The most influential art dealer of the nineteenth-century, Ernest Gambart, met the young Alma-Tadema in the summer of 1864. Immediately recognizing his artistic talents, Gambart arranged for three of Alma-Tadema's paintings to be exhibitioned in London while at the same time, he commissioned an astounding twenty-four paintings from his newly discovered artist. Shortly thereafter, in 1865, Alma-Tadema relocated to Brussels.

After the death of his wife in 1869, Alma-Tadema was inconsolable and, for a few months following her demise, he ceased painting altogether (his sister, Artje, who lived with the family, cared for her nieces, Laurence and Anna, who were aged five and two at the time of their mother's death). That summer (1869), Alma-Tadema was himself stricken with a baffling illness for which the medical doctors in Brussels were unable to find a diagnosis. It was Ernest Gambart, his impresario, who advised Tadema to travel to England for a second, medical opinion. Alma-Tadema duly travelled to London in December 1869. Shortly after his arrival, Alma-Tadema was invited to the house of another painter, the artist Ford Maddox Brown; it was there, at Brown's house during his terminable visit in England, that Alma-Tadema met the seventeen year-old Laura Theresa Epps, with whom he fell instantly in love on sight. (Source: alma-tadema.org, 2002)


The Women of Amphissa ~ 1887
Image courtesy of: http://www.artrenewal.org/


But, for two very compelling reasons, a more permanent move to England - accompanied by his two daughters and sister - resulted in September of 1870. In July of that year, the Franco-Prussian War commenced and Alma-Tadema resolved to leave the continent with his family and London was his principal choice of destination.

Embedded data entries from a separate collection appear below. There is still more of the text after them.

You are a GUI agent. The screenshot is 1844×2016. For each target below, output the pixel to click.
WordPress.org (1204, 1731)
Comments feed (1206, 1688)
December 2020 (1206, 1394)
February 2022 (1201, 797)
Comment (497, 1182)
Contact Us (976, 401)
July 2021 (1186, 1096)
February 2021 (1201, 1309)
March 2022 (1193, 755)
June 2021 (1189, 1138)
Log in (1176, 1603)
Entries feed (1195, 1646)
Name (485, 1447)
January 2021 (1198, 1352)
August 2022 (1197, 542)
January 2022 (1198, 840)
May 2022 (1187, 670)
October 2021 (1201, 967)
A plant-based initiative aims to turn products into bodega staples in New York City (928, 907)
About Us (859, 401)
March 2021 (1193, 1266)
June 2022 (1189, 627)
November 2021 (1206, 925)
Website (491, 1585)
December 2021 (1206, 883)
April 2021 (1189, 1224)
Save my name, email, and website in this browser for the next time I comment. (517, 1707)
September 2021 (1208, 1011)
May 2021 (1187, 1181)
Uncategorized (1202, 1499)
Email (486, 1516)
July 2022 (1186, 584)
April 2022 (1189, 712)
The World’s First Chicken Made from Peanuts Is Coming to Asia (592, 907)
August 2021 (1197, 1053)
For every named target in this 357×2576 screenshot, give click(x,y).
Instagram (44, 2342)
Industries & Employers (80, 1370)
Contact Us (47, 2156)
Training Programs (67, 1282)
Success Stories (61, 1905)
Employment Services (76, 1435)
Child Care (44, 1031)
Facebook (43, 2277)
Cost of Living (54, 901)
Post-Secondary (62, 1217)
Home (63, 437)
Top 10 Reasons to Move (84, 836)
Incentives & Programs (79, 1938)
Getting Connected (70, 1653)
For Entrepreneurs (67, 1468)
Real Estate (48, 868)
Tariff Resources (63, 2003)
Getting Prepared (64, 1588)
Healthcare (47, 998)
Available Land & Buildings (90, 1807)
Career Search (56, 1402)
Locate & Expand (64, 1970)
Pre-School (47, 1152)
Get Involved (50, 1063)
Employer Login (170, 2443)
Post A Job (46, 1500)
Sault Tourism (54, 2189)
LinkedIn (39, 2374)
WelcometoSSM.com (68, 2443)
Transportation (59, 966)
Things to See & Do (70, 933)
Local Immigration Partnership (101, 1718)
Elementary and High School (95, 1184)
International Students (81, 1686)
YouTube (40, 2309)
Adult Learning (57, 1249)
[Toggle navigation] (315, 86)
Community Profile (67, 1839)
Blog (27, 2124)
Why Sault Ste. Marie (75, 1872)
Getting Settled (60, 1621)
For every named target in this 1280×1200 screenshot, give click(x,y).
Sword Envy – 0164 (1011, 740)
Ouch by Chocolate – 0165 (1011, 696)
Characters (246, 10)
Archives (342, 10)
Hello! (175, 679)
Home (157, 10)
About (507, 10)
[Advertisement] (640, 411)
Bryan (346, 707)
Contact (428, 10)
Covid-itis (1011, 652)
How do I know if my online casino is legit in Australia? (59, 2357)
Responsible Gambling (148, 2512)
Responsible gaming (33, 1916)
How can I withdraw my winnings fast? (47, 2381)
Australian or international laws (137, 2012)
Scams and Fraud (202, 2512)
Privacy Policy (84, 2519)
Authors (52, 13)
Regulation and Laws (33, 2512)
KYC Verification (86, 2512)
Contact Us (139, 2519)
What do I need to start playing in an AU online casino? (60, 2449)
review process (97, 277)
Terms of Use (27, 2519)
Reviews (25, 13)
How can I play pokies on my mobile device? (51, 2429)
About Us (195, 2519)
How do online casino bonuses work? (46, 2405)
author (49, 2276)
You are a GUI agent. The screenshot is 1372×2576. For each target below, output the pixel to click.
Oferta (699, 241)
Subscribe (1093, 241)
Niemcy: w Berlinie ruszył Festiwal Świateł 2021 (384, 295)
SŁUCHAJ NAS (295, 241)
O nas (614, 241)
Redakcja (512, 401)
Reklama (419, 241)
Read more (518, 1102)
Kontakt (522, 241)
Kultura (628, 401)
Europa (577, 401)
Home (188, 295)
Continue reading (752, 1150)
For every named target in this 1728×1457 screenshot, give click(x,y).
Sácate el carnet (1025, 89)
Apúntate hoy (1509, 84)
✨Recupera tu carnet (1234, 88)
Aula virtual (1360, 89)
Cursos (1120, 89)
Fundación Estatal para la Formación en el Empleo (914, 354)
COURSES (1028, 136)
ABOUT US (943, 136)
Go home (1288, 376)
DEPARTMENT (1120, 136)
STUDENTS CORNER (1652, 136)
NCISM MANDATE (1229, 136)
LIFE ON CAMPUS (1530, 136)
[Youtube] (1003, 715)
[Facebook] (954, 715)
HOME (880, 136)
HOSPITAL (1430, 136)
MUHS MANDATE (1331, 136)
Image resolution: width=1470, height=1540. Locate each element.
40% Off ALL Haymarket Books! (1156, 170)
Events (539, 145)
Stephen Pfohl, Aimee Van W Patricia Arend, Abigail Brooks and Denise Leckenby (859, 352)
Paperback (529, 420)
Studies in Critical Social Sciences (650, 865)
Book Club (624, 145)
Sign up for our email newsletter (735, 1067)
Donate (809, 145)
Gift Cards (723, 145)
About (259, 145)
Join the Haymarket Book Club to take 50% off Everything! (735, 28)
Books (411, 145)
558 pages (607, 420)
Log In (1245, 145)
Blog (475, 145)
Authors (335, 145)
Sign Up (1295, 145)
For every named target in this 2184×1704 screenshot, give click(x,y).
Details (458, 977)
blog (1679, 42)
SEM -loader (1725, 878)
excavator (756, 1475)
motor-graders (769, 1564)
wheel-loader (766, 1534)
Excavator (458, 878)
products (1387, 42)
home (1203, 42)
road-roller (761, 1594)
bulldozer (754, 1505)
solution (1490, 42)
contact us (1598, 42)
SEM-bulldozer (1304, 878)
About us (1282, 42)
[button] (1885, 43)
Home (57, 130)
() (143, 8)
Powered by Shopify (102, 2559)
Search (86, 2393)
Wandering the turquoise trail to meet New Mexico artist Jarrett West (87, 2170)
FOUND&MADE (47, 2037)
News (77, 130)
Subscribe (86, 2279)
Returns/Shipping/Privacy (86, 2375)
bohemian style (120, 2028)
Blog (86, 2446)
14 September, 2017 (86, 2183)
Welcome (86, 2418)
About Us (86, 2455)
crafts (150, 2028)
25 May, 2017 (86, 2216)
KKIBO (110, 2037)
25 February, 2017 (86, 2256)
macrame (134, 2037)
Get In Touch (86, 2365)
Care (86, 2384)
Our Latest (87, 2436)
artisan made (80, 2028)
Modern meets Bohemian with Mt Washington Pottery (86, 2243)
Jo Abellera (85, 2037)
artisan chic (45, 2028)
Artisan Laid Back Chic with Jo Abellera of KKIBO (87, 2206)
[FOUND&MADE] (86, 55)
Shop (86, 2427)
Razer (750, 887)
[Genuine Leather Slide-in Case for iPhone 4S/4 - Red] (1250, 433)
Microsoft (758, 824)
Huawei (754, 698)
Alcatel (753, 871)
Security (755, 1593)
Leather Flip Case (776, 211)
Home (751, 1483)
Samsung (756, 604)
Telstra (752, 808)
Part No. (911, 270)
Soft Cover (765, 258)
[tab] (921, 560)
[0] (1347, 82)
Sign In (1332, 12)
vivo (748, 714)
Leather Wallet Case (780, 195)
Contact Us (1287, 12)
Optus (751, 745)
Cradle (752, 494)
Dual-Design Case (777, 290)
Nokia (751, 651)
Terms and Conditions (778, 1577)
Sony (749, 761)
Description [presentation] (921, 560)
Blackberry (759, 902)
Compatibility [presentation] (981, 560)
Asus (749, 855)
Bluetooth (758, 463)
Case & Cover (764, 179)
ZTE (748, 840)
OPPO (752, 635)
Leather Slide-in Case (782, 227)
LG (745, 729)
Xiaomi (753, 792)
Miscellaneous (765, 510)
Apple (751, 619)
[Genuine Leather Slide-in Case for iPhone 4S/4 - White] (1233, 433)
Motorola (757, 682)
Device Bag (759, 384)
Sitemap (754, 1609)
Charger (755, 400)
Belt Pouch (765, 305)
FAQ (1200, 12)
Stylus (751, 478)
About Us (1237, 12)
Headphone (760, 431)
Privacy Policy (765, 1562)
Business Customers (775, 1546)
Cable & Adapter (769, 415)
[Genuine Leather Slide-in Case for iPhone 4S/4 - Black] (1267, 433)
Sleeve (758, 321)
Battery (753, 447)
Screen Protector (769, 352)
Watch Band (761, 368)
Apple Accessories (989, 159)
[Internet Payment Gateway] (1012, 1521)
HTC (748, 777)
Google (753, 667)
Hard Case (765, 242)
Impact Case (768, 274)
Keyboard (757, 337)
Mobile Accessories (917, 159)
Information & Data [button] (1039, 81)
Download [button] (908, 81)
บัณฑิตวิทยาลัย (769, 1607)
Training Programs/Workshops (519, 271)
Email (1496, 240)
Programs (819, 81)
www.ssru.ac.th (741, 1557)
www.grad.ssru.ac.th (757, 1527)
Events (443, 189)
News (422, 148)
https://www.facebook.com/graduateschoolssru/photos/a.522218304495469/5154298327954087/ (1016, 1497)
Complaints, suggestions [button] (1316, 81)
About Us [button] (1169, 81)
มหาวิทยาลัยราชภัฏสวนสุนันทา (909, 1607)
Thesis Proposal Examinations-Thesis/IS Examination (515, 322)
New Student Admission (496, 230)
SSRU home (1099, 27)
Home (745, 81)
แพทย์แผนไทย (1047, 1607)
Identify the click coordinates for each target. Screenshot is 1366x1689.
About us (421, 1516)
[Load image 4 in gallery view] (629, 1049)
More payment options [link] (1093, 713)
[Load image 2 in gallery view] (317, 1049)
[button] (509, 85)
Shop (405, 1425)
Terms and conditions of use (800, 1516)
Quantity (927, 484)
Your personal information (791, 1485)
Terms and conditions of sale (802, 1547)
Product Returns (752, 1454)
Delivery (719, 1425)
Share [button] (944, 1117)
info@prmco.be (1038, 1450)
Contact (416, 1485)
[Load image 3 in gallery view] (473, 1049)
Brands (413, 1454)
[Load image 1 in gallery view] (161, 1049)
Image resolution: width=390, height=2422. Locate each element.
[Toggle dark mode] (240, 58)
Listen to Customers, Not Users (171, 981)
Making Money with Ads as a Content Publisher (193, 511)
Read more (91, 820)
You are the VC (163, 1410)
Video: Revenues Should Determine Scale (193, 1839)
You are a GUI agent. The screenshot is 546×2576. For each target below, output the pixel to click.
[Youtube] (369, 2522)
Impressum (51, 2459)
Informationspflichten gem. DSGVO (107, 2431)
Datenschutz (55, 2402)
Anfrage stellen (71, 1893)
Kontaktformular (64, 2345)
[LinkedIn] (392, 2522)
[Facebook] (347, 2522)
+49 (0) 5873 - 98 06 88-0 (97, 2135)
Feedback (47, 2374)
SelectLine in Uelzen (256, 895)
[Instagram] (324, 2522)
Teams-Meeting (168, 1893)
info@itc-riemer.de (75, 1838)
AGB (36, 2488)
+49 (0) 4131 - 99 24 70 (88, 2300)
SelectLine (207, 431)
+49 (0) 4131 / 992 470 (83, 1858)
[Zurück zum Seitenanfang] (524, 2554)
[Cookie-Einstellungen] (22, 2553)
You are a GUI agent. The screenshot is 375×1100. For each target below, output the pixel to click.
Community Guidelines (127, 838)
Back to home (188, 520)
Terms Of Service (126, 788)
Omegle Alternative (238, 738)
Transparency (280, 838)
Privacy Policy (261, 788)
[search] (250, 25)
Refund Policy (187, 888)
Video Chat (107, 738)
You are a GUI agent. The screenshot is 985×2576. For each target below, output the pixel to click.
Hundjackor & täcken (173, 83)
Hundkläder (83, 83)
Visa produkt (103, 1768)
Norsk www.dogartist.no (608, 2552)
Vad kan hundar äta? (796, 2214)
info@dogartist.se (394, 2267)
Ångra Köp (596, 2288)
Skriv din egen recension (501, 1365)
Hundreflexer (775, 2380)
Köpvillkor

It was a decision wholly approved of by Ernest Gambart who felt it to be a more advantageous - and strategic - move for Tadema's career. Alma-Tadema summed up his decision to relocate in this way, "Having always had a great predilection for London, the only place where, up till then my work had met with buyers, I decided to leave the continent and go settle in England, where I found a true home."

The other vital, albeit more personal, reason was his infatuation with Laura Theresa Epps; Alma-Tadema wasted no time in establishing contact with her. England became more of a permanent home when, in July of 1871 and for the second time, Tadema wed Laura Epps after a  courtship which began ostensibly under the guise of painting lessons given by the artist to Miss Epps. Although it remained childless, this second marriage was a happy one nonetheless. As with his former wife, Alma-Tadema portrayed Laura in numerous paintings - most notably, The Women of Amphissa (1887). 
(Source & quote: alma-tadema.org, 2002)


In The Tepidarium ~ 1881

Cherries ~ 1873

Promise of Spring ~ 1890

Strigils and Sponges ~ 1879

The Baths of Caracalla ~ 1899

Caracalla ~ 1902

A Dedication to Bacchus ~ 1889

A Reading from Homer ~ 1885

A Reading from Homer ~ (Detail)

Antony and Cleopatra ~ 1883

Unconscious Rivals ~ 1893

Unconscious Rivals ~ (Detail)
The above twelve images are courtesy of: http://www.artrenewal.org/


Lawrence Alma-Tadema was to spend the remainder of his life in England where his career flourished - he became one of the most highly sought-after and rewarded artists of his time. By 1871, Tadema had become acquainted with most of the Pre-Raphaelite painters; it was fundamentally due to his acquaintance with and the influence of the Pre-Raphaelites that Tadema brightened and varied his palette, lightening his brushstrokes in the process. (The Pre-Raphaelites were a group of painters and poets founded in 1848 by Dante Gabriel Rossetti, W. Holman Hunt and John Everett Millais in reaction to and protest against the low standards of British art; they valued the simplicity and beauty of the medieval world. "Pre-Raphaelite" refers to the painters and artwork before the time of the Italian artist Raphael.) So in demand and popular were his works that, by 1872, it was crucial for Tadema to organize his paintings into a numerical system whereby each work was appointed an opus number under his signature. It was a system designed to dissuade forgeries, making it difficult for forgerers to copy his works and passing them as Alma-Tadema originals.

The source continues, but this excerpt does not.